> _The task_:
Rewrite the data below, replacing each "dropdown" with "drop-down list" and leaving everything else unchanged.

> _Supplied records_:
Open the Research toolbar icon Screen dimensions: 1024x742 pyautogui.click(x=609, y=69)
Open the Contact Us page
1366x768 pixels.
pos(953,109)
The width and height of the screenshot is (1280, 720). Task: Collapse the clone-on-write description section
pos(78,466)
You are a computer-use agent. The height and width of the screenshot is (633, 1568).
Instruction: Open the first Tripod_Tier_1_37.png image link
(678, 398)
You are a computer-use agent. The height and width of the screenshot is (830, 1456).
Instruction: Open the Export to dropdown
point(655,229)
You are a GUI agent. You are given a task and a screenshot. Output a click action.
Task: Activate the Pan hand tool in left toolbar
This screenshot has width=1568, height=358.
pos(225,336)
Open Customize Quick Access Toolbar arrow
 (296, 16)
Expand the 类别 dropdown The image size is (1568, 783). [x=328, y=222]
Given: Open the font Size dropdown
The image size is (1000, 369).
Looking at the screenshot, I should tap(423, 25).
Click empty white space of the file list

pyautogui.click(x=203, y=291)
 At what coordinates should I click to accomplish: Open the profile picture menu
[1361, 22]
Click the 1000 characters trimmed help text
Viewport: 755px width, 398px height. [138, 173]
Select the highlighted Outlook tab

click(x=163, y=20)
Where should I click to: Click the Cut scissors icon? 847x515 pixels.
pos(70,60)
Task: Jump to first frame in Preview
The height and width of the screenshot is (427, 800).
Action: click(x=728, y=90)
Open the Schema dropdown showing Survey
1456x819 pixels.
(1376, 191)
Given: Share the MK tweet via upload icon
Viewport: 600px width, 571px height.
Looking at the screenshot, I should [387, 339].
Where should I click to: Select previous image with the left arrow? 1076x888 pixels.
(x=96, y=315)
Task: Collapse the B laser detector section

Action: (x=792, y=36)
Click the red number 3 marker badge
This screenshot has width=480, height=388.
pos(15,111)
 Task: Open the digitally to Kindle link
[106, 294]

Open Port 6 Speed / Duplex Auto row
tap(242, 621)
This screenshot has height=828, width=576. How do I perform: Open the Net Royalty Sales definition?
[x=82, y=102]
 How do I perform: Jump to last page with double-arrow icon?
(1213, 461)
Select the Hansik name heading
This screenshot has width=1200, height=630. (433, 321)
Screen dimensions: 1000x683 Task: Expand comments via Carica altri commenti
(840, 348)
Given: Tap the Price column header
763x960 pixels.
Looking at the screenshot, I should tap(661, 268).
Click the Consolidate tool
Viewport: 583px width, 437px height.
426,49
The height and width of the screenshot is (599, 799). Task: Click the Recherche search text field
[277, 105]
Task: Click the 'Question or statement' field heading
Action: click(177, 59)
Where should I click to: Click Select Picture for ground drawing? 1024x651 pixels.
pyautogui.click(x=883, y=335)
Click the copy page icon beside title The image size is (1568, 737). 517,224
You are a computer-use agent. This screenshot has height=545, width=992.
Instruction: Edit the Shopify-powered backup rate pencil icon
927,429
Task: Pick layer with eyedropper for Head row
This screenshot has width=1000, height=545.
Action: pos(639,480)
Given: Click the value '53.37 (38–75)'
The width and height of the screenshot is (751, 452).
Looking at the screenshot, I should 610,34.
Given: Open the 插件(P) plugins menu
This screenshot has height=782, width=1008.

> _Exercise answer_:
Open the Research toolbar icon Screen dimensions: 1024x742 pyautogui.click(x=609, y=69)
Open the Contact Us page
1366x768 pixels.
pos(953,109)
The width and height of the screenshot is (1280, 720). Task: Collapse the clone-on-write description section
pos(78,466)
You are a computer-use agent. The height and width of the screenshot is (633, 1568).
Instruction: Open the first Tripod_Tier_1_37.png image link
(678, 398)
You are a computer-use agent. The height and width of the screenshot is (830, 1456).
Instruction: Open the Export to drop-down list
point(655,229)
You are a GUI agent. You are given a task and a screenshot. Output a click action.
Task: Activate the Pan hand tool in left toolbar
This screenshot has width=1568, height=358.
pos(225,336)
Open Customize Quick Access Toolbar arrow
 (296, 16)
Expand the 类别 drop-down list The image size is (1568, 783). [x=328, y=222]
Given: Open the font Size drop-down list
The image size is (1000, 369).
Looking at the screenshot, I should tap(423, 25).
Click empty white space of the file list

pyautogui.click(x=203, y=291)
 At what coordinates should I click to accomplish: Open the profile picture menu
[1361, 22]
Click the 1000 characters trimmed help text
Viewport: 755px width, 398px height. [138, 173]
Select the highlighted Outlook tab

click(x=163, y=20)
Where should I click to: Click the Cut scissors icon? 847x515 pixels.
pos(70,60)
Task: Jump to first frame in Preview
The height and width of the screenshot is (427, 800).
Action: click(x=728, y=90)
Open the Schema drop-down list showing Survey
1456x819 pixels.
(1376, 191)
Given: Share the MK tweet via upload icon
Viewport: 600px width, 571px height.
Looking at the screenshot, I should [387, 339].
Where should I click to: Select previous image with the left arrow? 1076x888 pixels.
(x=96, y=315)
Task: Collapse the B laser detector section

Action: (x=792, y=36)
Click the red number 3 marker badge
This screenshot has width=480, height=388.
pos(15,111)
 Task: Open the digitally to Kindle link
[106, 294]

Open Port 6 Speed / Duplex Auto row
tap(242, 621)
This screenshot has height=828, width=576. How do I perform: Open the Net Royalty Sales definition?
[x=82, y=102]
 How do I perform: Jump to last page with double-arrow icon?
(1213, 461)
Select the Hansik name heading
This screenshot has width=1200, height=630. (433, 321)
Screen dimensions: 1000x683 Task: Expand comments via Carica altri commenti
(840, 348)
Given: Tap the Price column header
763x960 pixels.
Looking at the screenshot, I should tap(661, 268).
Click the Consolidate tool
Viewport: 583px width, 437px height.
426,49
The height and width of the screenshot is (599, 799). Task: Click the Recherche search text field
[277, 105]
Task: Click the 'Question or statement' field heading
Action: click(177, 59)
Where should I click to: Click Select Picture for ground drawing? 1024x651 pixels.
pyautogui.click(x=883, y=335)
Click the copy page icon beside title The image size is (1568, 737). 517,224
You are a computer-use agent. This screenshot has height=545, width=992.
Instruction: Edit the Shopify-powered backup rate pencil icon
927,429
Task: Pick layer with eyedropper for Head row
This screenshot has width=1000, height=545.
Action: pos(639,480)
Given: Click the value '53.37 (38–75)'
The width and height of the screenshot is (751, 452).
Looking at the screenshot, I should 610,34.
Given: Open the 插件(P) plugins menu
This screenshot has height=782, width=1008.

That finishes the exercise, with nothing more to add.